(Серия записей)
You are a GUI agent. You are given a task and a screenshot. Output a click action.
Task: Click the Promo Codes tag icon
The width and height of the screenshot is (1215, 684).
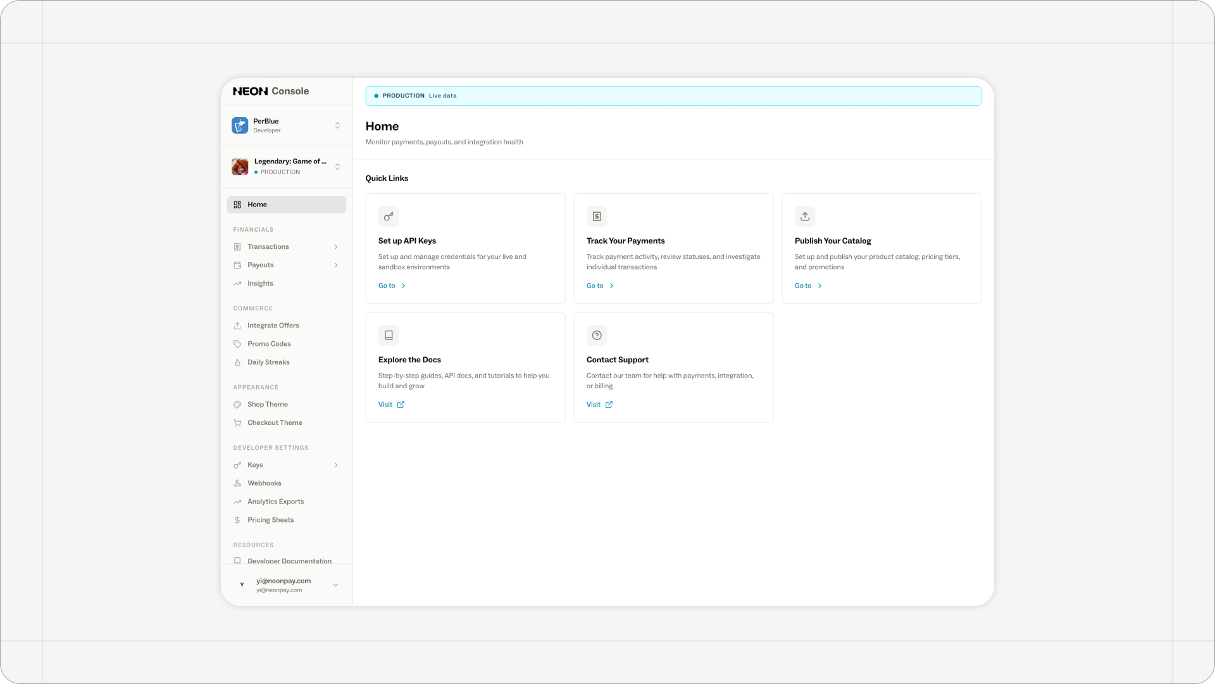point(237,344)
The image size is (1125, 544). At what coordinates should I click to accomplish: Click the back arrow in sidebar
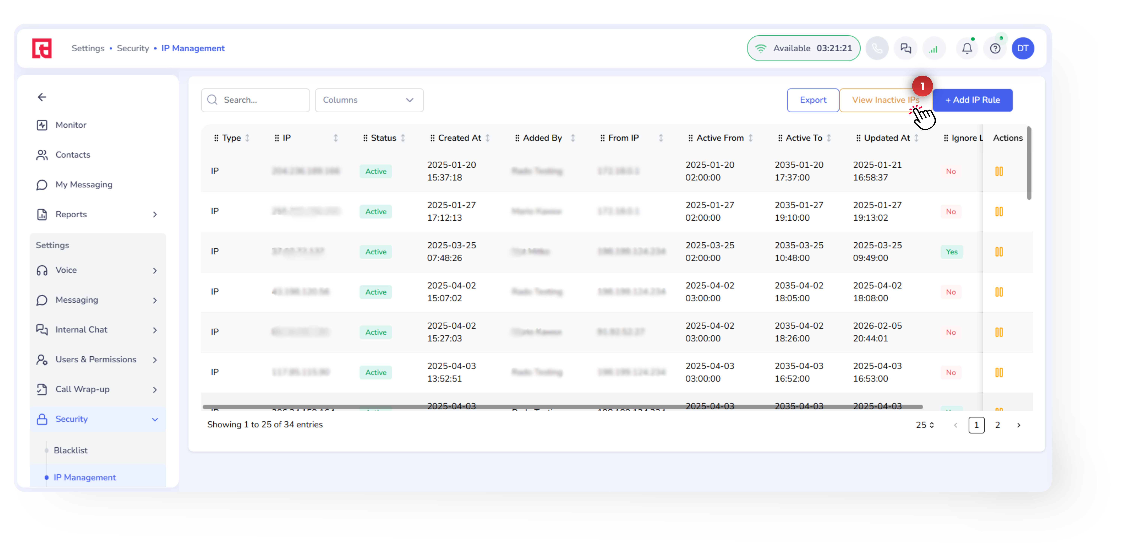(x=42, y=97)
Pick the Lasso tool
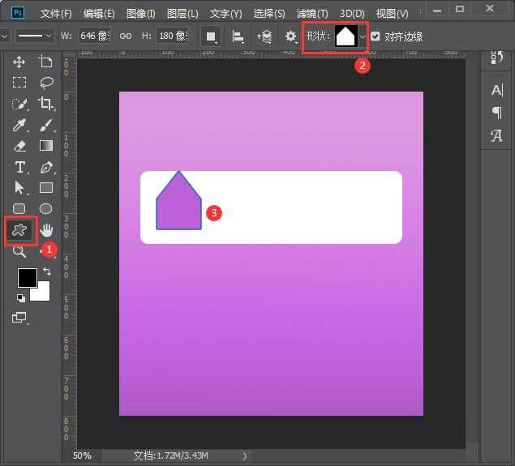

§ Условие задания
Измените весь листинг: замените «screenshot» на «screen capture» во всех местах, остальное оставьте без изменений. Картинки в ответ не включайте.

§ Решение задания
You are a GUI agent. You are given a task and a screen capture. Output a click action.
Task: Click the Promo Codes tag icon
The width and height of the screen capture is (1215, 684).
point(237,344)
The image size is (1125, 544). At what coordinates should I click to accomplish: Click the back arrow in sidebar
(x=42, y=97)
Pick the Lasso tool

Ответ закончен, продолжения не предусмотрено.